* _WHAT IS REQUIRED_:
Tell how many lines in the data below hold the string "screenshot"; give nothing but the number.

* _DATASET_:

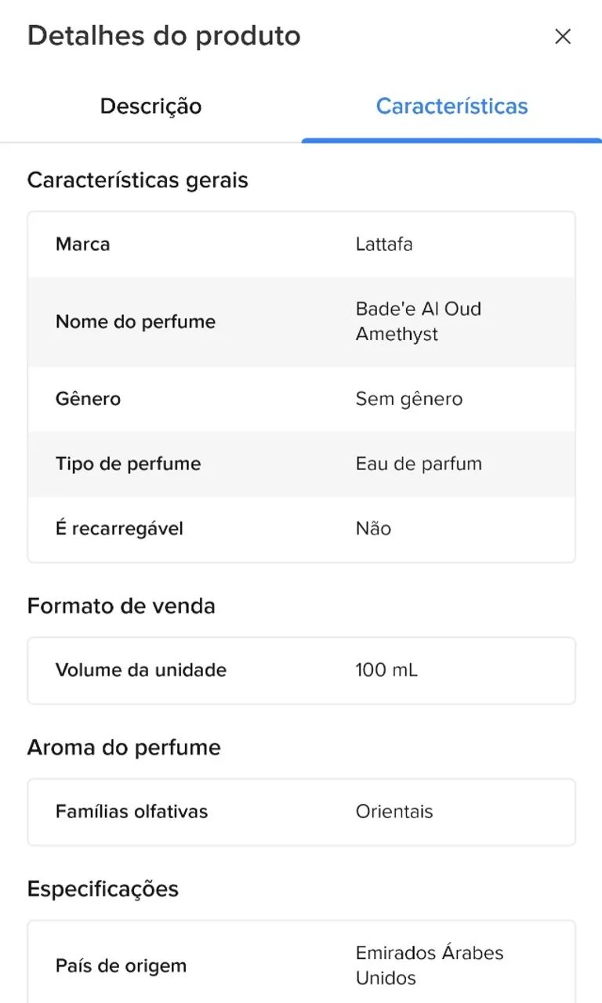
Task: Click the Marca row label
Action: (82, 244)
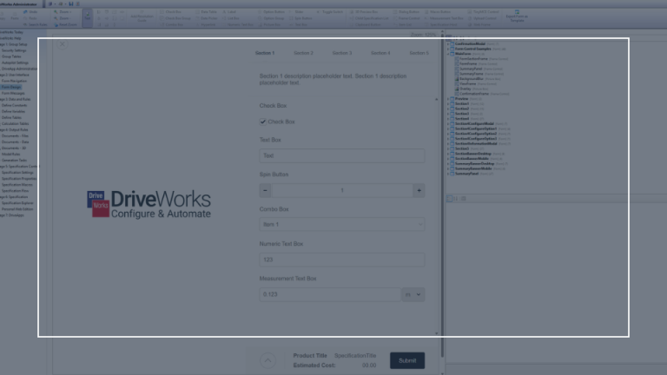
Task: Click the save icon in title bar
Action: pos(71,3)
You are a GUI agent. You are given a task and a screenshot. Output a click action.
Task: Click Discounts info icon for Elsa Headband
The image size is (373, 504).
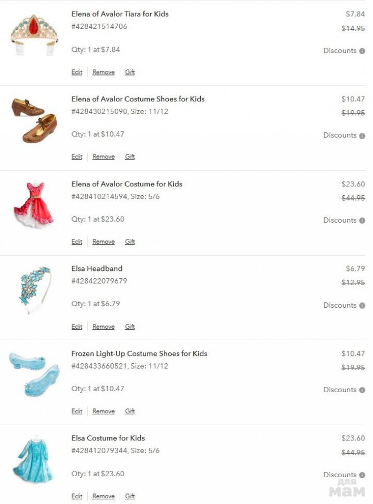point(362,306)
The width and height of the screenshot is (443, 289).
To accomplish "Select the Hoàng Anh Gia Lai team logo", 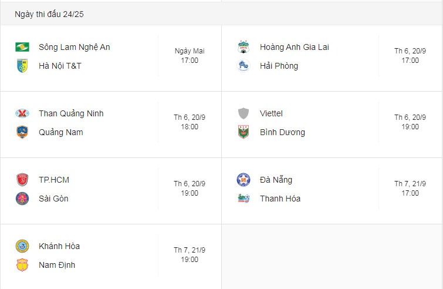I will 244,47.
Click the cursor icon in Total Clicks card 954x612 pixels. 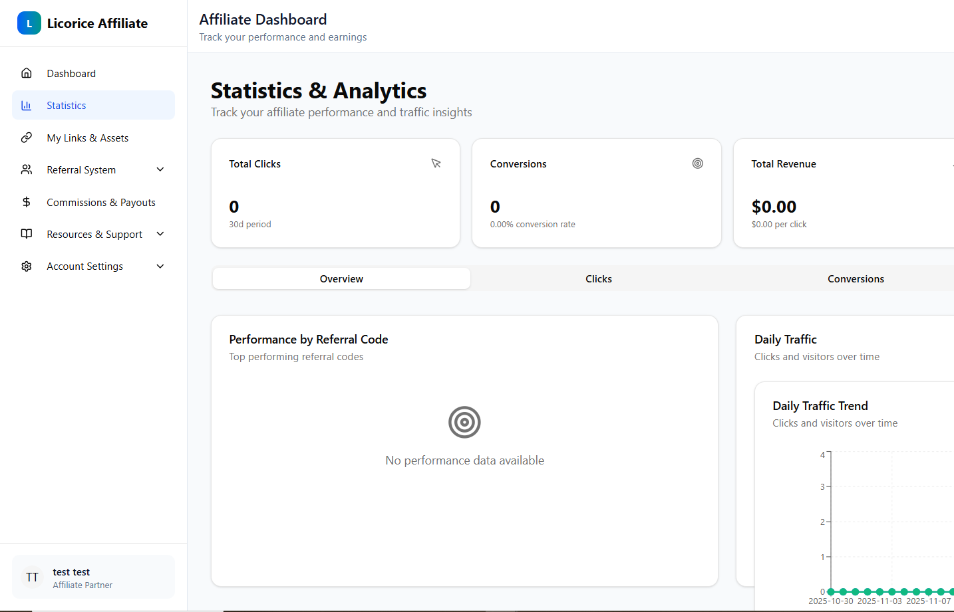[436, 163]
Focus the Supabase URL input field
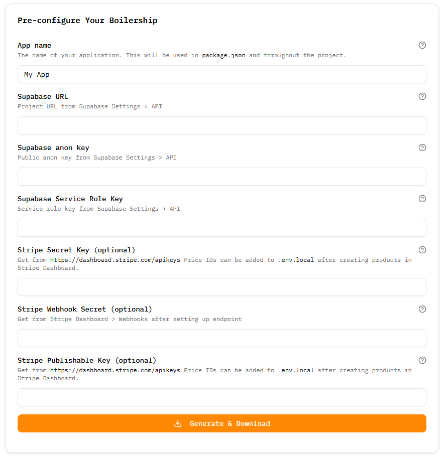Screen dimensions: 446x456 [x=222, y=125]
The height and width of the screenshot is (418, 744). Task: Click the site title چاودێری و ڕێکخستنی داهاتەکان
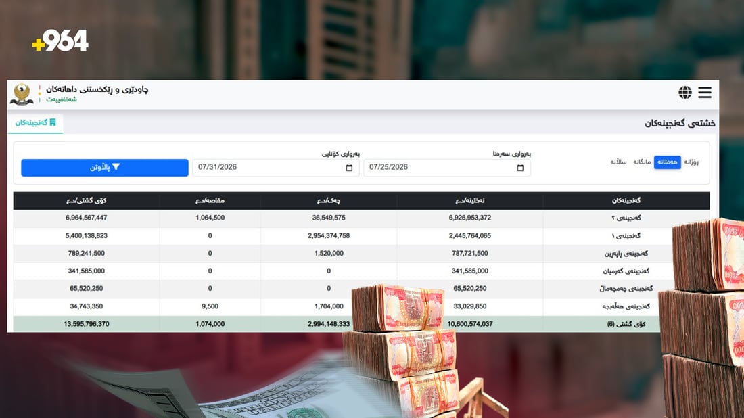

* _EXERCISE RESULT_:
3